# Guess the Classical Music Piece



## Queen of the Nerds (Dec 22, 2014)

For all of you who love both brain puzzles and classical music, this is the thread for you! As often as I can (I hope, every day), I will post either a rhyme or some obscure information about the piece I have in mind, and YOU have to guess it!
Today's puzzle:
This four movement suite, by one of the Mighty Five, is based on the Arabian Nights.
The third movement is the most famous, and it makes me feel happy and bright.


----------



## musicrom (Dec 29, 2013)

Queen of the Nerds said:


> For all of you who love both brain puzzles and classical music, this is the thread for you! As often as I can (I hope, every day), I will post either a rhyme or some obscure information about the piece I have in mind, and YOU have to guess it!
> Today's puzzle:
> This four movement suite, by one of the Mighty Five, is based on the Arabian Nights.
> The third movement is the most famous, and it makes me feel happy and bright.


_Scheherazade_ - Nikolai Rimsky-Korsakov


----------



## Chronochromie (May 17, 2014)

Queen of the Nerds said:


> For all of you who love both brain puzzles and classical music, this is the thread for you!

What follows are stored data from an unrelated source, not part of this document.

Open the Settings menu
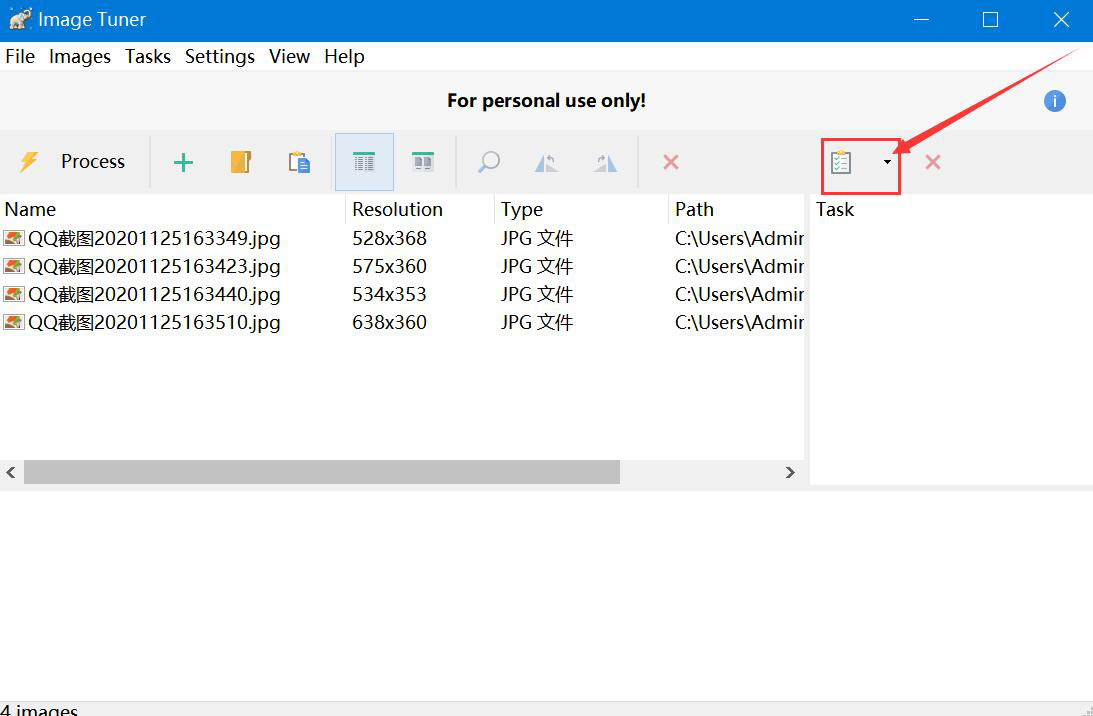This screenshot has width=1093, height=716. pyautogui.click(x=219, y=57)
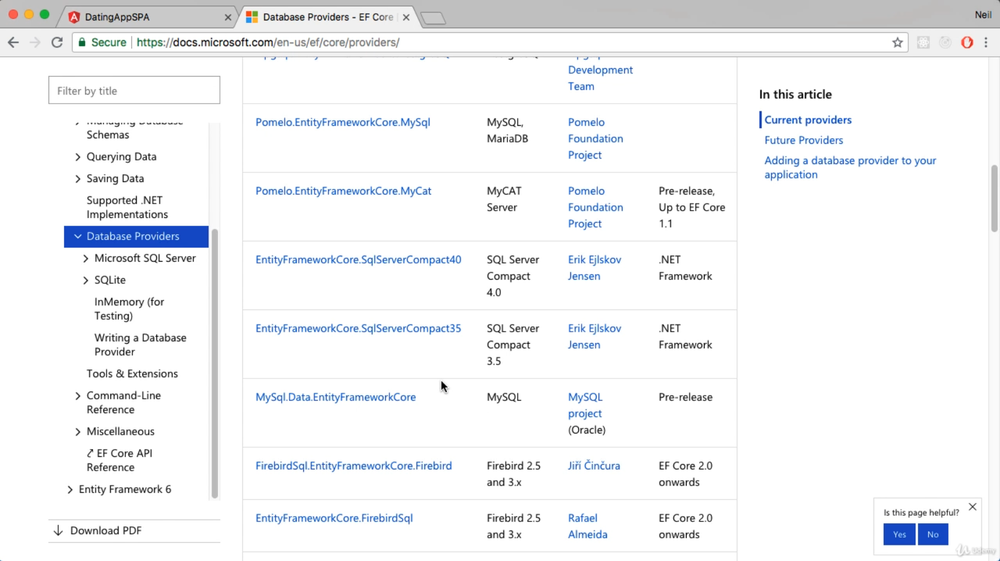Expand the SQLite tree node

click(86, 280)
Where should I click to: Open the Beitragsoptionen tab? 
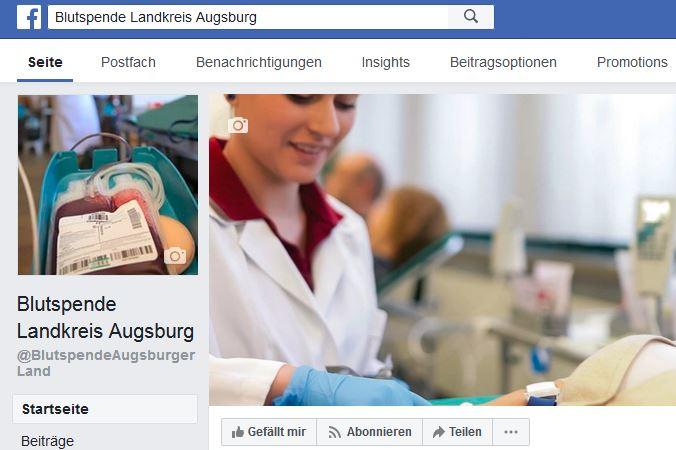pyautogui.click(x=503, y=62)
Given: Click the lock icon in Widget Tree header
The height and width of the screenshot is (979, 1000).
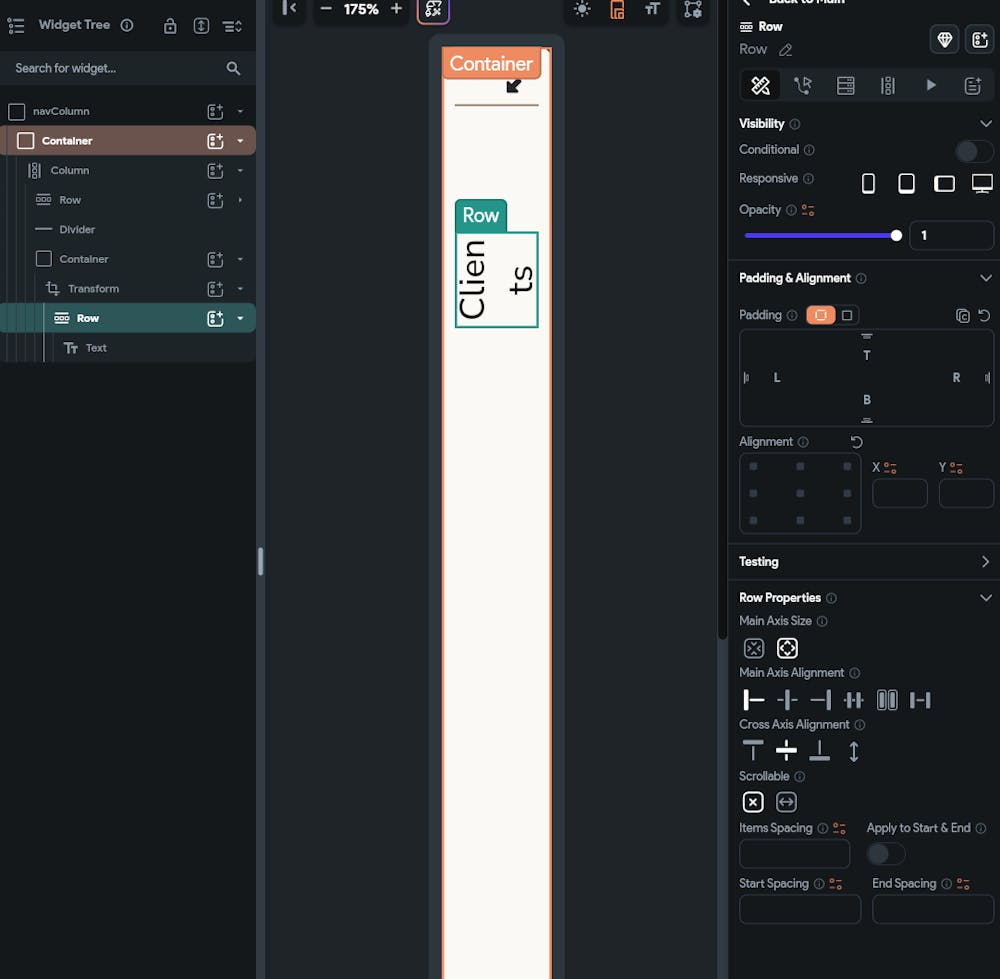Looking at the screenshot, I should [170, 26].
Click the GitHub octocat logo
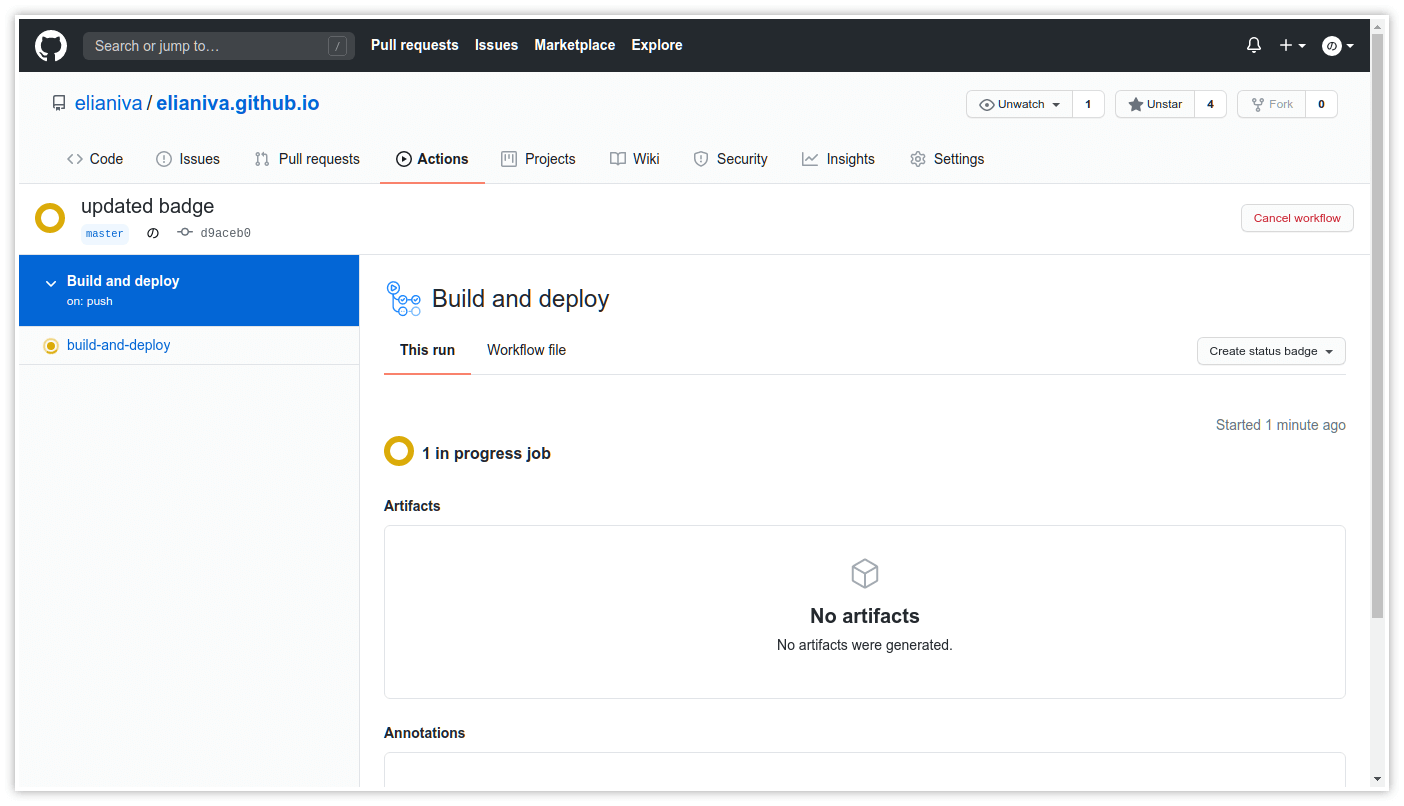This screenshot has height=806, width=1404. 50,45
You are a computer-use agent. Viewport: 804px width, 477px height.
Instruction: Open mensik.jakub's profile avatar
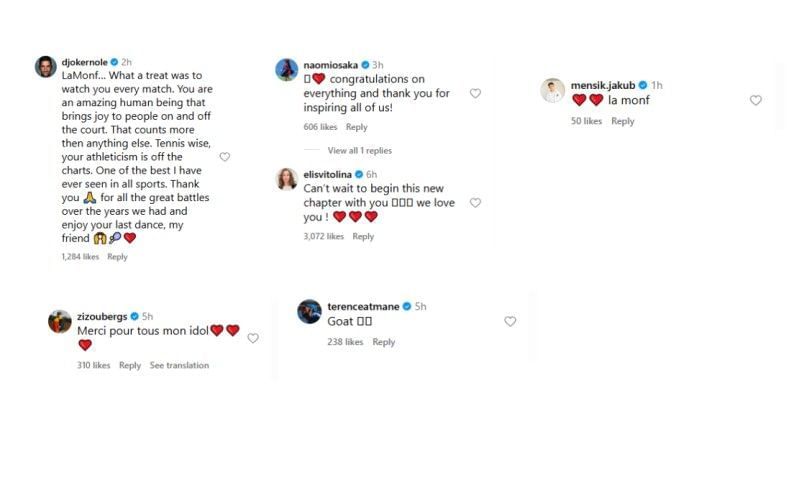tap(553, 90)
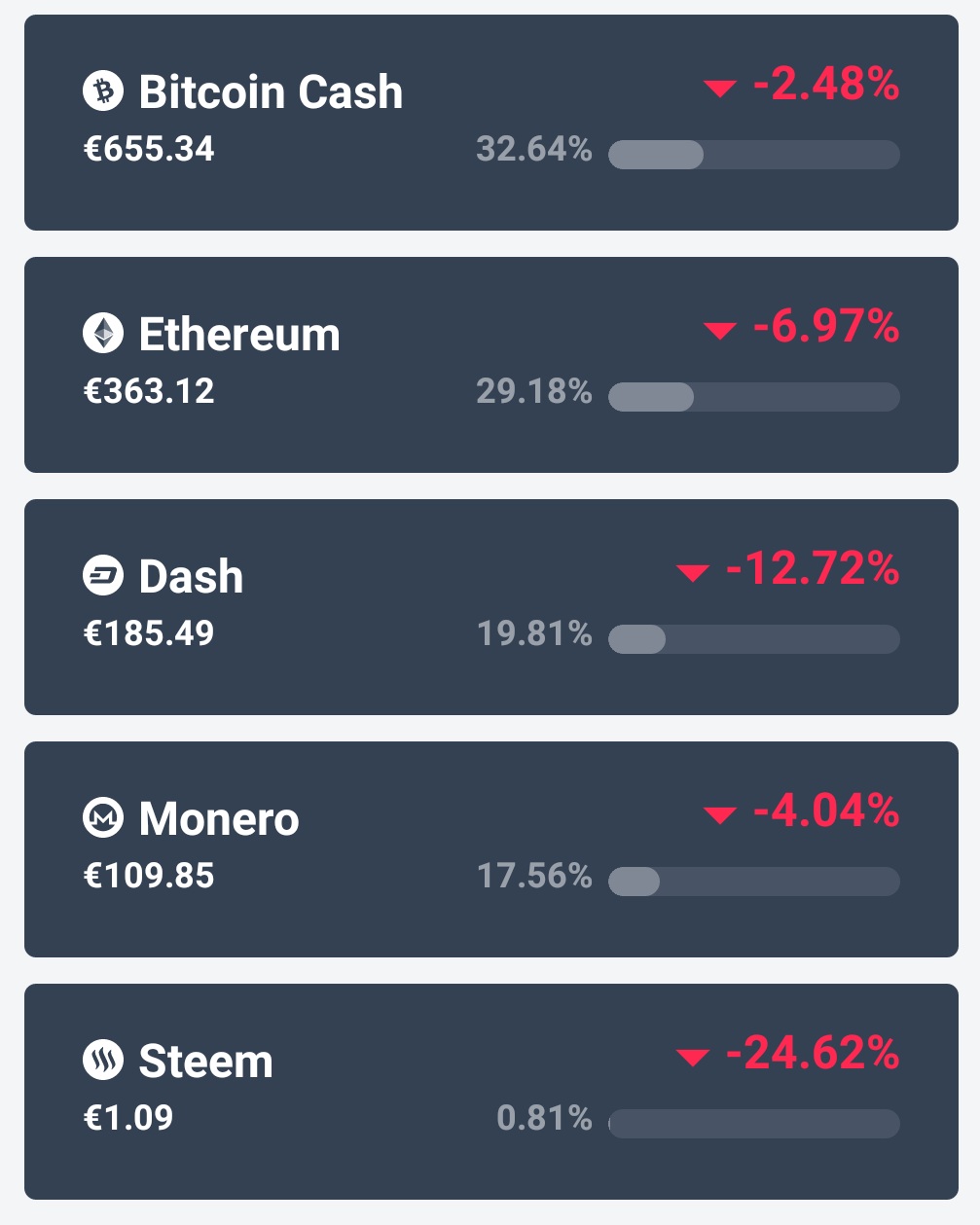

As often as I can (I hope, every day), I will post either a rhyme or some obscure information about the piece I have in mind, and YOU have to guess it!
> Today's puzzle:
> This four movement suite, by one of the Mighty Five, is based on the Arabian Nights.
> The third movement is the most famous, and it makes me feel happy and bright.


Scheherazade?
Too late.


----------



## Queen of the Nerds (Dec 22, 2014)

musicrom and Der Leiermann:
You are both correct!


----------



## Queen of the Nerds (Dec 22, 2014)

Next:
This piece, written in 1838 and published in 1839, is a sonata with 3 movements. It is catalogued as Op.45 and a performance lasts about 25 minutes. It is in the key of B-flat major.


----------



## KenOC (Mar 7, 2011)

Looks like Mendelssohn, Cello Sonata No. 1.


----------



## Queen of the Nerds (Dec 22, 2014)

KenOC said:


> Looks like Mendelssohn, Cello Sonata No. 1.


You are correct, sir (or madam). (Sorry about that, I don't know if you are a sir or a madam).


----------